과제 요건: "You are a GUI"이 있는 줄부터 목록 끝까지, 양 끝을 포함한 줄들을 "screenshot"를 "image"로 바꿔 고쳐 주세요. 나머지는 그대로 두고 그림은 빼 주세요.

연습 자료:

- - - - - - -

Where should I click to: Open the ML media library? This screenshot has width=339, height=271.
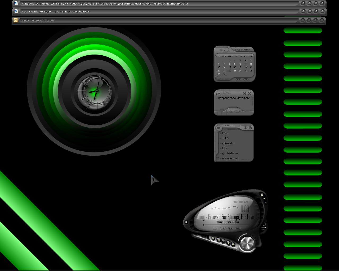click(x=223, y=228)
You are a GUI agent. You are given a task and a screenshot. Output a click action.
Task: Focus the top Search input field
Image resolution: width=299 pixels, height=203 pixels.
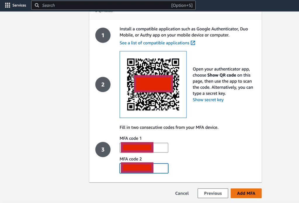tap(102, 5)
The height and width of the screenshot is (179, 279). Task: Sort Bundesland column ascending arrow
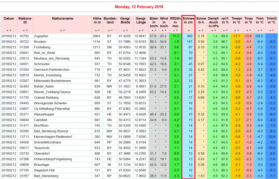coord(109,30)
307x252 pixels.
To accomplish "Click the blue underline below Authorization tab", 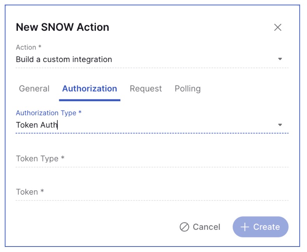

- - - - - - -

아래 풀이:
You are a GUI agent. You are given a task and a image. Output a click action.
Task: Focus the top Search input field
Image resolution: width=299 pixels, height=203 pixels.
tap(102, 5)
The height and width of the image is (179, 279). Task: Sort Bundesland column ascending arrow
coord(109,30)
307x252 pixels.
To accomplish "Click the blue underline below Authorization tab", 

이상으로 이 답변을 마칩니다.